Exercise brief
Copy out the items from the line with "You are a computer-use agent. The width" through the end of the items, replacing "timeline circle marker" with "timeline dot" and keeping everything else the same.

Supplied data

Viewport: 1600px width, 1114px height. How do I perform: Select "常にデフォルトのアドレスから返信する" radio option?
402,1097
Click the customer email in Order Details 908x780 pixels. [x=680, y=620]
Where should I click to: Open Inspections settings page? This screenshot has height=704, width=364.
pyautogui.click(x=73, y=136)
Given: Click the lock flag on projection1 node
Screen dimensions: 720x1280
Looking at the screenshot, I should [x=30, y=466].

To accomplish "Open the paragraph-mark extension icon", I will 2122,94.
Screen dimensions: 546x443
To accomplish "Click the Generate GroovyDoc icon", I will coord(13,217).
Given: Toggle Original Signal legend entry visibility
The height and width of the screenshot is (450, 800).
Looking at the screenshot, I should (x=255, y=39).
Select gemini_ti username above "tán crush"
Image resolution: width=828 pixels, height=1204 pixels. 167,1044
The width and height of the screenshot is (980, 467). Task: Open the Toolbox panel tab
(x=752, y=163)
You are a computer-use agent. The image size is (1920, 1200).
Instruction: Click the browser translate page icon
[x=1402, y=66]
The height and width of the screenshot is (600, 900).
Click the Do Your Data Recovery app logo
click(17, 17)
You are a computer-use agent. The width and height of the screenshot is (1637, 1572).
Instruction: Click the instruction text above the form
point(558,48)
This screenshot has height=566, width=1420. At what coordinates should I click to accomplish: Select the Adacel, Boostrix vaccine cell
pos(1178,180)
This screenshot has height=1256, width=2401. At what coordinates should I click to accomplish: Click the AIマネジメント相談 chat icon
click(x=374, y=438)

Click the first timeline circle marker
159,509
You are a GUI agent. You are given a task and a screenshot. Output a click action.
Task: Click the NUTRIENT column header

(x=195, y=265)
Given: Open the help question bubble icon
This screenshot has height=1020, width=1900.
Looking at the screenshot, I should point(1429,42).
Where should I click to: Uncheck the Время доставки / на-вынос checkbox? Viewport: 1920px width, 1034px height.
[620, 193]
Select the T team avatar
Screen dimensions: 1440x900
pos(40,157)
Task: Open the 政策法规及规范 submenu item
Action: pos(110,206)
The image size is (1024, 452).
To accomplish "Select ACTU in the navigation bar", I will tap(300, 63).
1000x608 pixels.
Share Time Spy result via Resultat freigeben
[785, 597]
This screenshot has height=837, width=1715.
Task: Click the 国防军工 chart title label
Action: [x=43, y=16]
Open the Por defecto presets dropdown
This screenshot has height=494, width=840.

Answer to this task
You are a computer-use agent. The width and height of the screenshot is (1637, 1572).
Instruction: Click the instruction text above the form
point(558,48)
This screenshot has height=566, width=1420. At what coordinates should I click to accomplish: Select the Adacel, Boostrix vaccine cell
pos(1178,180)
This screenshot has height=1256, width=2401. At what coordinates should I click to accomplish: Click the AIマネジメント相談 chat icon
click(x=374, y=438)

Click the first timeline dot
159,509
You are a GUI agent. You are given a task and a screenshot. Output a click action.
Task: Click the NUTRIENT column header

(x=195, y=265)
Given: Open the help question bubble icon
This screenshot has height=1020, width=1900.
Looking at the screenshot, I should point(1429,42).
Where should I click to: Uncheck the Время доставки / на-вынос checkbox? Viewport: 1920px width, 1034px height.
[620, 193]
Select the T team avatar
Screen dimensions: 1440x900
pos(40,157)
Task: Open the 政策法规及规范 submenu item
Action: pos(110,206)
The image size is (1024, 452).
To accomplish "Select ACTU in the navigation bar", I will tap(300, 63).
1000x608 pixels.
Share Time Spy result via Resultat freigeben
[785, 597]
This screenshot has height=837, width=1715.
Task: Click the 国防军工 chart title label
Action: [x=43, y=16]
Open the Por defecto presets dropdown
This screenshot has height=494, width=840.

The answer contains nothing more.